Begin

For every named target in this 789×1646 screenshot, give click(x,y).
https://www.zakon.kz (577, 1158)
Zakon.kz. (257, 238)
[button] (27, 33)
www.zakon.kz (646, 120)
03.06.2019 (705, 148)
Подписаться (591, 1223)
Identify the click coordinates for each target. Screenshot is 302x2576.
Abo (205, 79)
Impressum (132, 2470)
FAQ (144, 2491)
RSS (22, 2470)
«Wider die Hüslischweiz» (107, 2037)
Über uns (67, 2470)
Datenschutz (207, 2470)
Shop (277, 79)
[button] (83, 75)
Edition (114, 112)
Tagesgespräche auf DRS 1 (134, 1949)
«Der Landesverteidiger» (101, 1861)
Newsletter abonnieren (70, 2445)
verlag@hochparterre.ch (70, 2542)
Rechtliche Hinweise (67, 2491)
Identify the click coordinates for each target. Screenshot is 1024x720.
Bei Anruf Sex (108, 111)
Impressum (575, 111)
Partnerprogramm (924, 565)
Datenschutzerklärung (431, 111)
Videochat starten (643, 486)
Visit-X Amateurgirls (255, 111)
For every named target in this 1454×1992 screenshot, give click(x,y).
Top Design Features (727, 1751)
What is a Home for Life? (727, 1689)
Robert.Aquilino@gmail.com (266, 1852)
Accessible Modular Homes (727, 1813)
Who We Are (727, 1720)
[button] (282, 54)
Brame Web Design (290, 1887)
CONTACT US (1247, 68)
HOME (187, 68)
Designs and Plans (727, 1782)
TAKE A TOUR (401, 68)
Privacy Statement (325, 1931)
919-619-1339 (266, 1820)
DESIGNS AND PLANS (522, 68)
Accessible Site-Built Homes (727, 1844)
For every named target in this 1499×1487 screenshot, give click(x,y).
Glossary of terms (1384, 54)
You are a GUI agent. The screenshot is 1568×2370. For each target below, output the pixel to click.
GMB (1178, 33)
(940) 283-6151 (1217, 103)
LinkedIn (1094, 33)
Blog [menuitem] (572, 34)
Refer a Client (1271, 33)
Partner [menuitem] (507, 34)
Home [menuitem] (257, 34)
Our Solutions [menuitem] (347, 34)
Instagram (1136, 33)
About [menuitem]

End

Task to carry out: Rewrite every line of the items above as a JSON list of strings, one string per line, leaving out blank lines.

Expected answer:
[
  "For every named target in this 789×1646 screenshot, give click(x,y).",
  "https://www.zakon.kz (577, 1158)",
  "Zakon.kz. (257, 238)",
  "[button] (27, 33)",
  "www.zakon.kz (646, 120)",
  "03.06.2019 (705, 148)",
  "Подписаться (591, 1223)",
  "Identify the click coordinates for each target. Screenshot is 302x2576.",
  "Abo (205, 79)",
  "Impressum (132, 2470)",
  "FAQ (144, 2491)",
  "RSS (22, 2470)",
  "«Wider die Hüslischweiz» (107, 2037)",
  "Über uns (67, 2470)",
  "Datenschutz (207, 2470)",
  "Shop (277, 79)",
  "[button] (83, 75)",
  "Edition (114, 112)",
  "Tagesgespräche auf DRS 1 (134, 1949)",
  "«Der Landesverteidiger» (101, 1861)",
  "Newsletter abonnieren (70, 2445)",
  "verlag@hochparterre.ch (70, 2542)",
  "Rechtliche Hinweise (67, 2491)",
  "Identify the click coordinates for each target. Screenshot is 1024x720.",
  "Bei Anruf Sex (108, 111)",
  "Impressum (575, 111)",
  "Partnerprogramm (924, 565)",
  "Datenschutzerklärung (431, 111)",
  "Videochat starten (643, 486)",
  "Visit-X Amateurgirls (255, 111)",
  "For every named target in this 1454×1992 screenshot, give click(x,y).",
  "Top Design Features (727, 1751)",
  "What is a Home for Life? (727, 1689)",
  "Robert.Aquilino@gmail.com (266, 1852)",
  "Accessible Modular Homes (727, 1813)",
  "Who We Are (727, 1720)",
  "[button] (282, 54)",
  "Brame Web Design (290, 1887)",
  "CONTACT US (1247, 68)",
  "HOME (187, 68)",
  "Designs and Plans (727, 1782)",
  "TAKE A TOUR (401, 68)",
  "Privacy Statement (325, 1931)",
  "919-619-1339 (266, 1820)",
  "DESIGNS AND PLANS (522, 68)",
  "Accessible Site-Built Homes (727, 1844)",
  "For every named target in this 1499×1487 screenshot, give click(x,y).",
  "Glossary of terms (1384, 54)",
  "You are a GUI agent. The screenshot is 1568×2370. For each target below, output the pixel to click.",
  "GMB (1178, 33)",
  "(940) 283-6151 (1217, 103)",
  "LinkedIn (1094, 33)",
  "Blog [menuitem] (572, 34)",
  "Refer a Client (1271, 33)",
  "Partner [menuitem] (507, 34)",
  "Home [menuitem] (257, 34)",
  "Our Solutions [menuitem] (347, 34)",
  "Instagram (1136, 33)",
  "About [menuitem]"
]